Exercise A
Write down the passage below on UPOV and seed intellectual property rights, from "UPOV is not" up to and including "the Global North.", keeping every word unchanged.
Exercise B
Carry the text below on UPOV and plant variety protection in Africa further, picking up right after its final sentence.

Extract to read Block Start

UPOV is not the only model for developing IPRs, but it has become hegemonic due to pressure from institutions, governments, and corporations based in the Global North.

WTO TRIPS (Trade-Related Intellectual Property Rights) council (source: WTO)

As a condition of WTO membership, African countries are required to implement some kind of intellectual property rights (IPRs) protections. However, there are different proposed models for how to do this. Among them are two competing and opposing frameworks: the 1991 International Convention on the Protection of New Varieties of Plants (UPOV), and the African Model Legislation for the Protection of the Rights of Local Communities, Farmers, and Breeders, and for the Regulation of Access to Biological Resources (also known as the African Model Law). However, this latter model law has been continually quashed by foreign interests and pressure from AGRA and other institutions.

UPOV is both an international agreement and an organization that seeks to delineate and protect intellectual property rights over new crop varieties developed by crop breeders. Initially created in 1961, the agreement was revised numerous times—most notably in 1991 (this iteration of the agreement is often referred to as UPOV 91 and paved the way for seed privatization). Countries that have signed on to UPOV are expected to pass plant varieties protection (PVP) laws, which are designed to promote the development of new seed varieties by allowing the patent holder to determine who may have licenses to sell that particular variety of seed. UPOV initially faced widespread rejection by communities, organizations, agricultural entrepreneurs, and countries, because of how the convention converts public, communal, and culturally-significant plant resources into private property. By 1968, only 5 countries had ratified the convention, and at the time of the last revision in 1991, only 20 countries were members. Since this time, countries in the Global North have persuaded non-industrialized countries to ratify UPOV by including it in bilateral or regional trade agreements. As a result, 76 countries and 1 organization (the Africa Regional Intellectual Property Organization, ARIPO) have ratified the convention. In July 2015, ARIPO adopted the Arusha Protocol for the Protection of New Varieties of Plants, creating a regional framework for plant variety protection (PVP) that is in partial compliance with UPOV. As a result, many individual countries that are part of ARIPO are in the process of instituting laws that comply fully with UPOV. UPOV strongly prioritizes the rights of professional breeders over farmers practicing in situ crop breeding.

Extract to read Block End
Data Block Start

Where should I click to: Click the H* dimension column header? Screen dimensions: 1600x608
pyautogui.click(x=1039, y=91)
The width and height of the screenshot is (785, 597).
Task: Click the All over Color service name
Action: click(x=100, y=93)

Data Block End

Expected output A
UPOV is not the only model for developing IPRs, but it has become hegemonic due to pressure from institutions, governments, and corporations based in the Global North.

Expected output B
The African Model Law was approved by the Organization for African Unity (now the African Union) in 2000. The African Model Law met TRIPS requirements while also protecting farmers’ rights. It rejected plant patents and the wholesale adoption of UPOV. Yet the African Model Law has not been adopted by any African country. 

Countries with membership in UPOV, as of November 3, 2021 (source: UPOV)

The Gates Foundation has actively funded programs that push for UPOV-compliant seed laws and policy interventions, both through Alliance for a Green Revolution in Africa (AGRA) and through other grants. AGRA has been extremely influential in getting national-level plant varieties protection laws passed. AGRA and other proponents of these laws refer to this as “harmonization,” and AGRA has directly lobbied for seed laws to be passed, as well as funding other grantees who do this work. From 2015 to 2018, AGRA invested in promoting seed law harmonization in Burkina Faso. And from September 2018 to November 2019, AGRA invested US $235,470 in Nigeria’s National Agricultural Seed Council for the development of plant variety protection laws in line with the interests of major plant breeders and UPOV. The influence of AGRA and other corporate and intergovernmental actors is also clear at the regional level. For example, as a result of the involvement of these actors, the African Union recently passed restrictive, pro-industry seed policy frameworks that undermine civil society and farmer-managed seed systems, which supply the majority of seeds on the continent.

A number of movements have sprung up across the globe to resist UPOV-compliant PVP bills and other laws eroding farmers’ food sovereignty. In Ghana in 2014, civil society and farmer organizations expressed serious concerns about the government’s adoption of a bill based on UPOV 1991 and the intention to join the convention without public consultation. The bill was contested for undermining farmers’ rights and enabling the entry of GMOs. In Nigeria in 2021, hundreds of farmer groups, civil society organizations, and women protested against the new plant varieties protection bill that would bring the country in compliance with UPOV (Nigeria ultimately upheld the law and was admitted to UPOV in August 2021).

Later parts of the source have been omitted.